The chapter that records these conversations is a treasure; and it may well inspire other Mennonites to talk to their parents and grandparents about their spiritual practices. Dawn knew that her grandmother Susan was a remarkable, loving, serving Christian who embodied the best in Anabaptist values. Conservative in garb, Susan was ever experimental in finding ways to learn about the world, to make peace and to serve the weak. Yet Dawn discovered that what enabled her grandmother to live in this inviting way was an embodied but inarticulate spiritual formation rooted in community and place that, in an age of mobility and the Internet, seemed irretrievable. Dawn’s comparison of her own narrative, as a cosmopolitan, urban Mennonite, with her grandmother’s convinced her that there was no way she could live the Anabaptist values that she so admired in her grandmother unless she became thoughtfully articulate about spirituality and was open to being “chastened and enriched” by other, non-Anabaptist traditions. Dawn could bring her narrative into continuity with her grandmother’s, but only if other Christians came to her aid.

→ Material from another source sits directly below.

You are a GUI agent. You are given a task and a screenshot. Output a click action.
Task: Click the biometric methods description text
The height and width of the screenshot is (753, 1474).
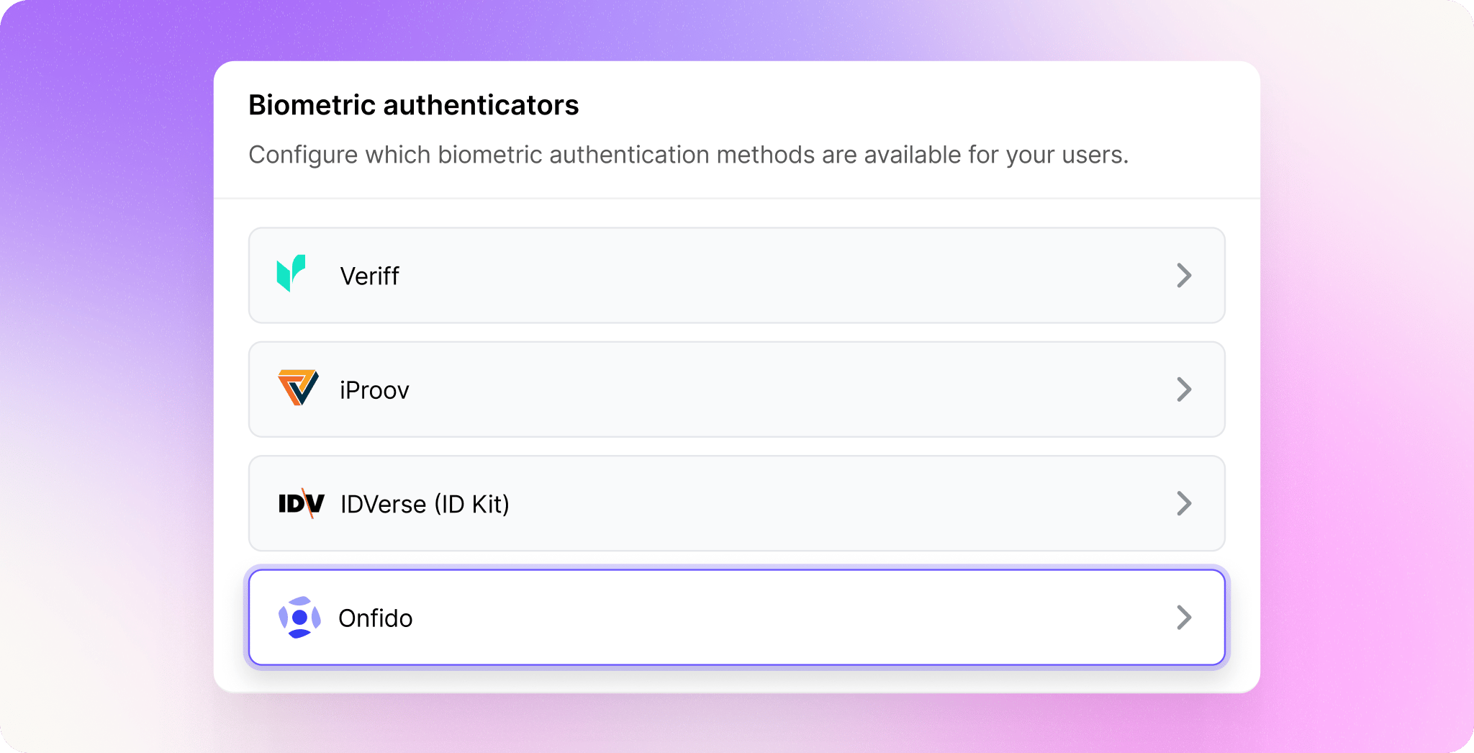pyautogui.click(x=689, y=155)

This leads to Dawn’s third special contribution: her willingness to propose new approaches that are spiritually perceptive and pastorally constructive. One proposal is that we ponder the story of a group of Mennonites in Portland, Oregon, and then at Associated Mennonite Biblical Seminary who were learning to take spiritual formation seriously. Prophetic figures like Marcus Smucker and Marlene Kropf helped individual Mennonites—and an entire seminary—to pray. It has not been easy; Dawn notes the ongoing struggle of Mennonites to take spirituality as seriously as they take ethics. 

Dawn’s second proposal, based on her own experience and study, is that Mennonites today develop what she calls “a Mennonite spirituality for the twenty-first century.” The six elements of this spirituality are rooted in the Christian gospel and the deep Mennonite tradition, realistic about the contemporary Western culture’s impediments to the spiritual life, and practical. Informed by the wider Christian tradition, these elements would all be familiar to Susan Alderfer Ruth. “God in the ordinary,” nonconformity, community, service, Gelassenheit, the centrality of Jesus—all are classically Anabaptist. It is not accidental that the sixth of Dawn’s proposals has to do with Jesus Christ: “to be conformed to Christ, to be formed by Christ, we need to spend very significant time with his words and in his presence, corporately and privately.” It sounds like Hans Denck! Dawn’s writing helps her readers make this vision their own and live it.
Dawn Ruth Nelson’s A Mennonite Woman is personal, profound, and practical. Christians who long for the spiritual resources to live the Anabaptist Vision in today’s multilayered world will find it immensely useful. And, if it inspires its readers to listen to the spiritual journeys of their grandparents as well as to the wisdom of other traditions, it could lead Christians to find “a Mennonite spirituality” that is a gift to the entire Christian church.

—Alan Kreider, Elkhart, Indiana, teaches Church History and Mission at Associated Mennonite Biblical Seminary in Elkhart. For twenty-six years a missionary with Mennonite Mission Network in the United Kingdom, he is author, with Eleanor Kreider, of Worship and Mission After Christendom (Milton Keynes, UK: Paternoster Press, 2009).